A latent ability composite score is then computed for each participant in the dataset; the scale is typically and arbitrarily anchored to a mean of 0 and variance of 1. The latent ability composite score can be validated by comparing it with constituent cognitive test scores or other relevant data with respect to strength of association with markers of cognition or disease (e.g., imaging or other biomarkers) or ability to detect change over time. This approach has proven valuable for dementia research^63,64 but it has not yet been applied to TBI.

The primary advantages of a latent ability composite are that it has linear measurement properties and accounts for differences among tests in the battery with regard to precision and relationships with demographic variables. Linear measurement refers to the notion that differences between points on a test or scale are equal across the range of the scale. Linear scaling has the potential to improve precision across a wider range of cognitive ability and reduce bias in estimating changes in cognition over time.⁶⁵

When constituent cognitive tests vary in difficulty and precision (e.g., one test measures high cognitive functioning with good precision and another precisely measures low cognitive functioning), the latent ability score can measure the underlying trait well across the full range of ability. A further advantage of this approach to modeling is its ability to quantify and account for differences in test performance across demographic groups that persist after controlling for the underlying ability measured by all of the tests (differential item functioning).⁶⁶

Each test that contributes to the latent ability composite can be evaluated for differential item functioning effects; that is, systematic bias for people with certain demographic profiles. It is possible to model the direct effect of pre-injury variables (e.g., pre-morbid intelligence) on latent ability, as well as their relationship with the test scores independent of latent ability. Latent ability composite scores have been created for Alzheimer disease^63,64 but not yet for TBI.

A third possibility is to aggregate information about the number and severity of low scores in a neuropsychological battery. This may be particularly important for TBI because the neuropathology and resulting neuropsychological deficits after TBI are heterogeneous.^67,68 As well, the pathophysiological mechanisms underlying cognitive impairment may be different during the acute versus chronic phases. Information from a neuropsychological battery should be combined in a manner that does not “wash out” individual differences. In a clinical trial, prominent treatment effects on certain tests could be averaged out by relatively stable performances in other areas.

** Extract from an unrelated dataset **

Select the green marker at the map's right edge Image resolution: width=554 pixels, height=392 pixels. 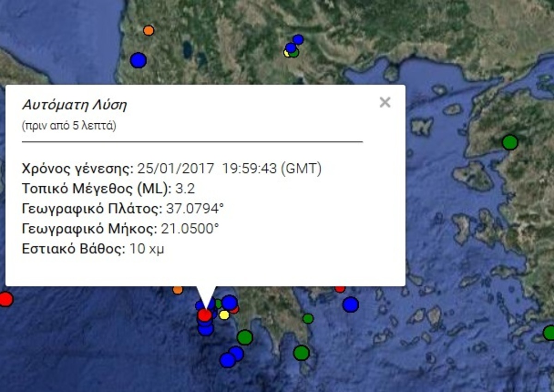tap(549, 332)
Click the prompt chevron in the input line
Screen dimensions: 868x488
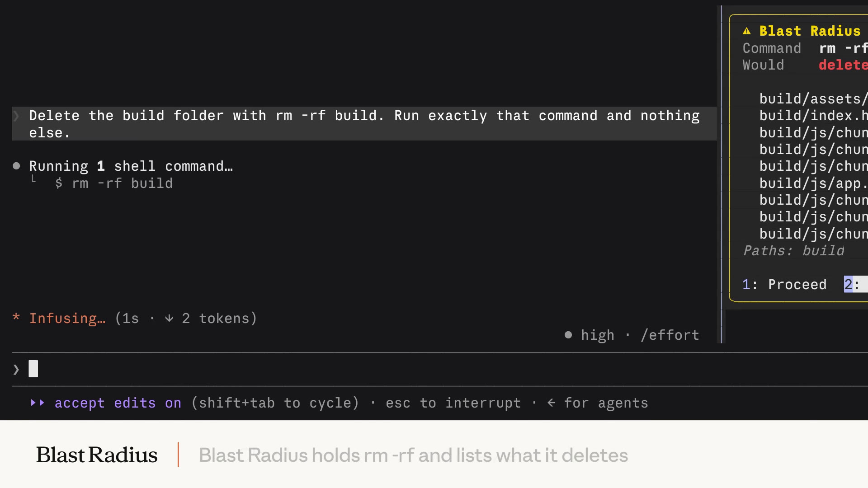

We refer to a cognition composite score created by weighting the number and severity of low performances as a Neuropsychological Deficit Score (NDS). The NDS can be derived by assigning a pre-specified weight to the norm-referenced percentile score for each test (where greater weights are assigned as observed scores deviate farther from normative expectations), summing the weights, and then dividing the sum by the number of tests in the battery. The NDS has a legacy in neuropsychology, with the Halstead Impairment Index (circa 1955), Average Impairment Rating (circa 1970), General Neuropsychological Deficit Scale (circa 1988), and Global Deficit Scale (circa 1994).^69,70

An NDS for TBI could extend these methods by (1) creating finer gradations, because responsiveness (sensitivity to change) is a highly desirable property of clinical trial endpoints; (2) raising the ceiling, to potentially better detect impairment in patients with milder injuries and/or high pre-morbid ability; and (3) differentially weighting deficit levels informed by multivariate base rates in healthy persons. In analyzing multivariate base rates, we have previously shown^71

–75 that (1) a substantial percentage of healthy persons obtain one or more low scores when administered a battery of neuropsychological tests; (2) the more tests that are administered, the more likely it is for a healthy person to obtain a low score; and (3) there are differences in the prevalence of low scores in healthy persons associated with level of education, race, and level of intellectual ability. Therefore, these factors need to be considered in the development of an algorithm for the NDS.

Validating a Cognition Endpoint

Extensive research is required before a cognition endpoint will be ready for clinical trials, and more broadly, for use as an outcome measure in TBI research. The three approaches to creating a cognition endpoint outlined above (OTBM, latent ability modeling, NDS) should be evaluated and compared on multiple aspects of validity, including (1) diagnostic validity, i.e., the ability of the composite scores to discriminate between patients with TBI versus with bodily injuries not involving the head (controls) throughout the TBI severity spectrum; (2) concurrent validity, i.e., the strength of the relationships between the composite scores and other TBI outcomes such as trauma-related intracranial abnormalities on magnetic resonance imaging and patient-reported outcomes; (3) responsiveness to TBI recovery, i.e., sensitivity of the composite scores to change with time since TBI; (4) prognostic validity, i.e., the ability of early neuropsychological testing to independently predict long-term TBI outcomes.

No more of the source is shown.